Script 565: Pacing Start & End Date

Purpose

The Python script extracts and updates pacing start and end dates from campaign names in a dataset.

To Elaborate

The script is designed to parse campaign names to extract start and end dates, which are then formatted into ISO format (YYYY-MM-DD). It identifies campaigns with changed pacing dates by comparing the extracted dates with existing ones in the dataset. If changes are detected, the script updates the dataset with the new dates.
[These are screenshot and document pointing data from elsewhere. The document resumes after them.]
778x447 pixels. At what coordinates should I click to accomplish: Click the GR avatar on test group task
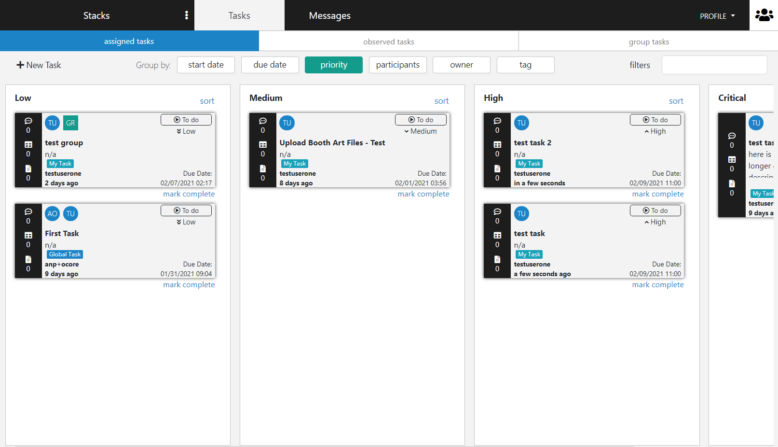(70, 123)
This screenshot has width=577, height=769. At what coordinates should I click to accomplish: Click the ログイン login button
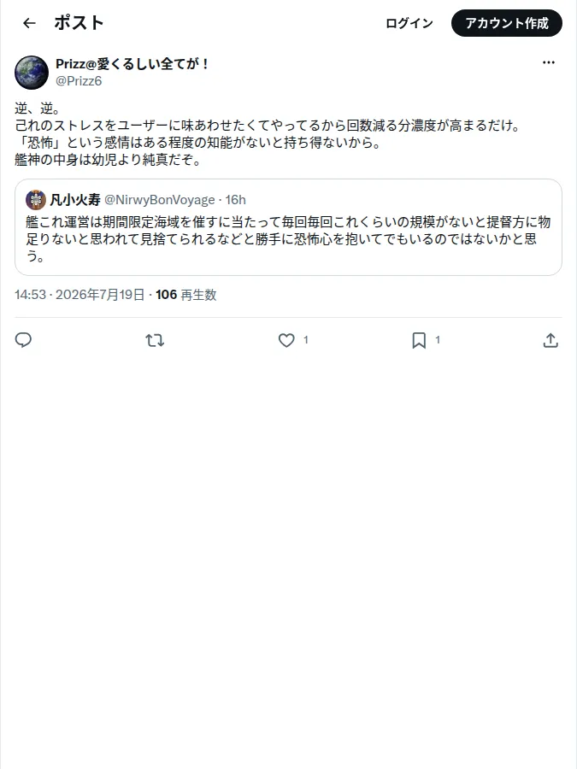click(409, 23)
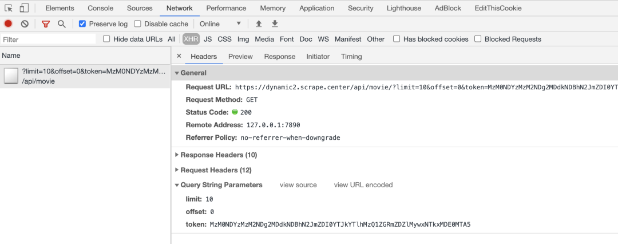
Task: Expand the Request Headers (12) section
Action: (x=213, y=170)
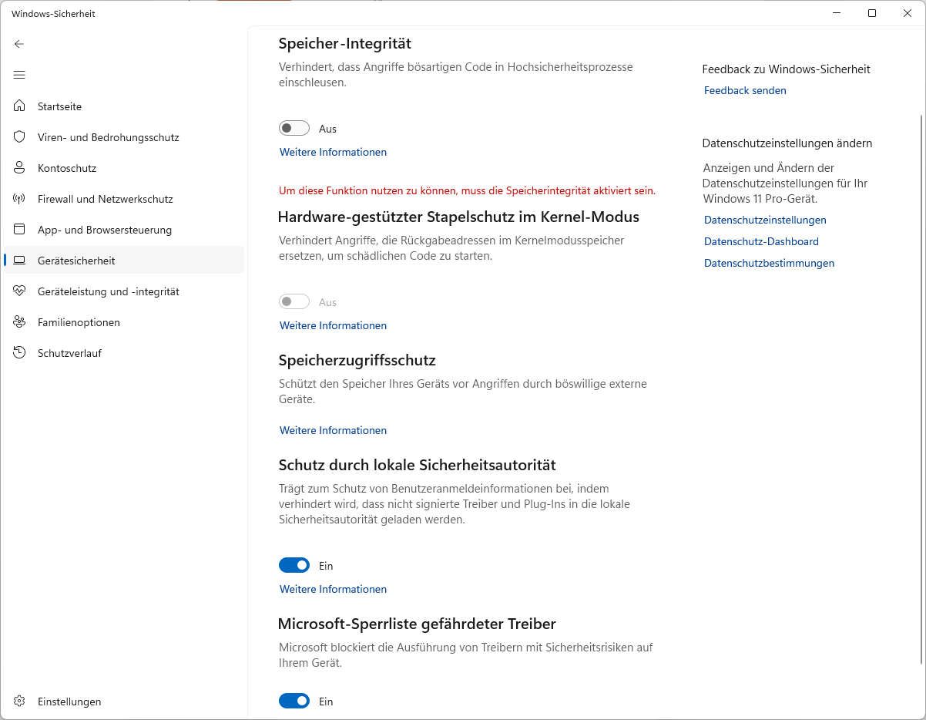Click the Geräteleistung heart icon
The width and height of the screenshot is (926, 720).
click(x=20, y=291)
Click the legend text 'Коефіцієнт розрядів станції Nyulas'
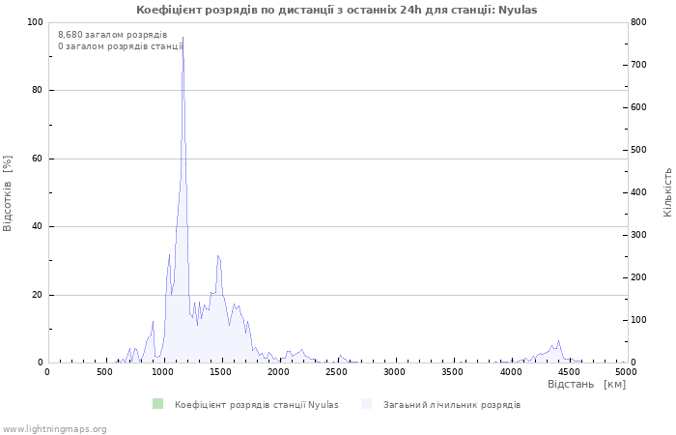Viewport: 676px width, 435px height. [x=257, y=405]
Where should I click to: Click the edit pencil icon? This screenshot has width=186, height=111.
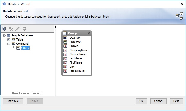click(18, 29)
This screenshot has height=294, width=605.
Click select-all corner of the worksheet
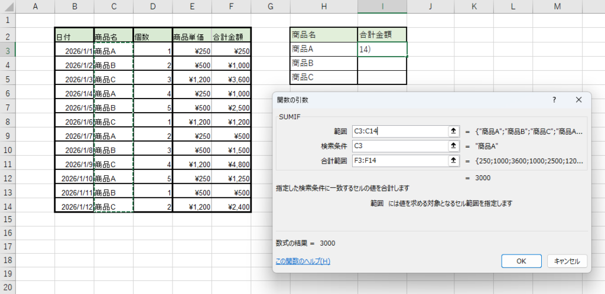[x=7, y=6]
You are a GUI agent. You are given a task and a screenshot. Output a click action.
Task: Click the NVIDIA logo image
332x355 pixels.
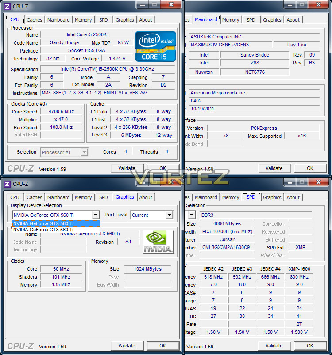pos(158,242)
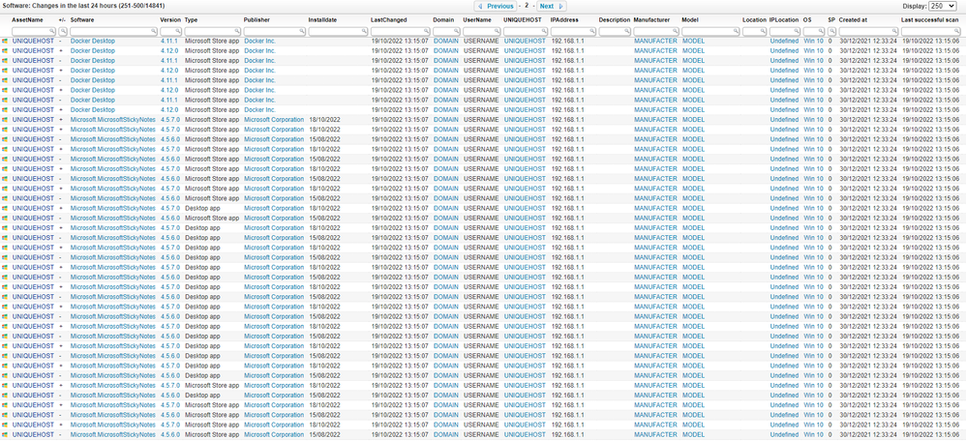Go to the Next results page

point(546,6)
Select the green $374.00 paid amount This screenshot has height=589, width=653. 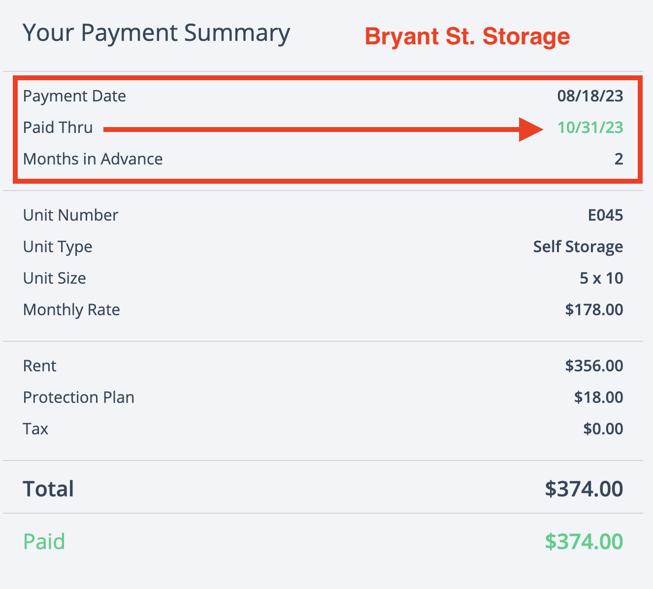pos(584,542)
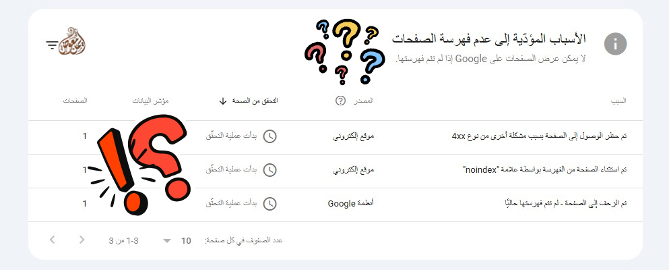The width and height of the screenshot is (669, 270).
Task: Click the source column help question mark
Action: [x=340, y=101]
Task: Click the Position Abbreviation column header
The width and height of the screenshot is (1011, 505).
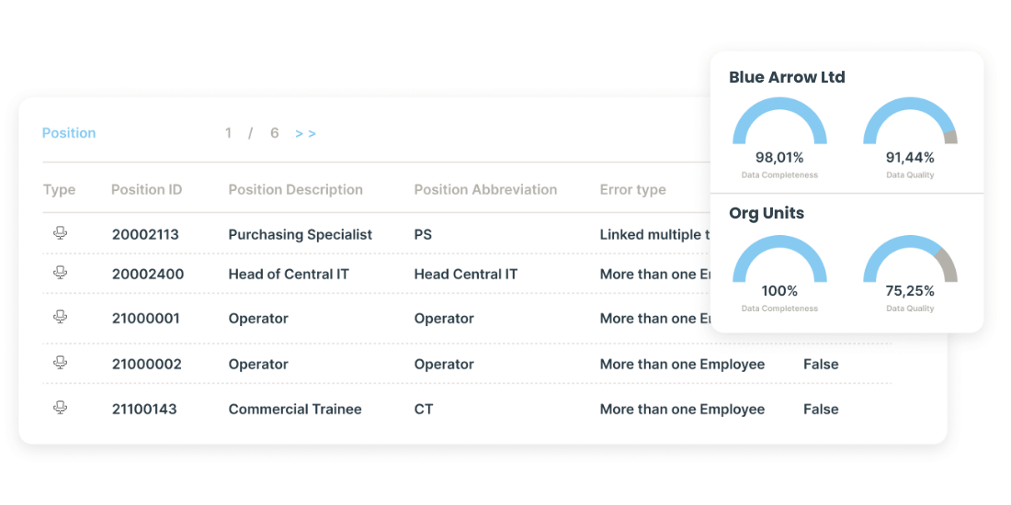Action: (485, 190)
This process ensures that the pacing dates in the dataset are accurate and up-to-date, which is crucial for effective campaign management and reporting.

Walking Through the Code

  1. Initialization and Setup
    • The script begins by defining constants for column names used in the dataset.
    • Temporary columns are created in the input DataFrame to store the parsed start and end dates.
  2. Date Extraction Function
    • A function get_dates_from_campaign_name is defined to extract dates from the campaign name using regular expressions.
    • The function handles various date formats and converts them into ISO format. If parsing fails, it returns NaN.
  3. Testing the Date Extraction
    • A test function test_get_dates_from_campaign_name is implemented to verify the date extraction logic against multiple campaign name formats.
  4. Parsing and Updating Dates
    • The script iterates over each row in the input DataFrame, applying the date extraction function.
    • It updates the temporary columns with the parsed dates.
  5. Identifying and Processing Changes
    • The script identifies campaigns with changed pacing dates by comparing the parsed dates with existing ones.
    • It selects only the rows with changes and updates the output DataFrame with the new pacing dates.
  6. Output Handling
    • The script checks if there are any changes and prints the updated DataFrame. If no changes are detected, it initializes an empty DataFrame with the necessary columns.

Vitals

  • Script ID : 565
  • Client ID / Customer ID: 1306927187 / 60270139
  • Action Type: Bulk Upload
  • Item Changed: Campaign
  • Output Columns: Account, Campaign, Pacing - End Date, Pacing - Start Date
  • Linked Datasource: M1 Report
  • Reference Datasource: None
  • Owner: ascott@marinsoftware.com (ascott@marinsoftware.com)
  • Created by ascott@marinsoftware.com on 2023-12-04 16:18
  • Last Updated by ascott@marinsoftware.com on 2024-07-12 14:11
> See it in Action

Python Code

1
2
3
4
5
6
7
8
9
10
11
12
13
14
15
16
17
18
19
20
21
22
23
24
25
26
27
28
29
30
31
32
33
34
35
36
37
38
39
40
41
42
43
44
45
46
47
48
49
50
51
52
53
54
55
56
57
58
59
60
61
62
63
64
65
66
67
68
69
70
71
72
73
74
75
76
77
78
79
80
81
82
83
84
85
86
87
88
89
90
91
92
93
94
95
96
97
98
99
100
101
102
103
104
105
106
107
108
109
110
# 
# Add Dimensions Tag based on Campaign Name
# * `Pacing - Start Date`
# * `Pacing - End Date`
# Example: `Search - Display Campaign & Google Ad Words (2/1/2023 - 1/31/2024)`
#
# Author: Michael S. Huang
# Created: 2023-11-25
#

RPT_COL_CAMPAIGN = 'Campaign'
RPT_COL_ACCOUNT = 'Account'
RPT_COL_PACING_START_DATE = 'Pacing - Start Date'
RPT_COL_PACING_END_DATE = 'Pacing - End Date'
BULK_COL_ACCOUNT = 'Account'
BULK_COL_CAMPAIGN = 'Campaign'
BULK_COL_PACING_START_DATE = 'Pacing - Start Date'
BULK_COL_PACING_END_DATE = 'Pacing - End Date'

outputDf[BULK_COL_PACING_START_DATE] = "<<YOUR VALUE>>"
outputDf[BULK_COL_PACING_END_DATE] = "<<YOUR VALUE>>"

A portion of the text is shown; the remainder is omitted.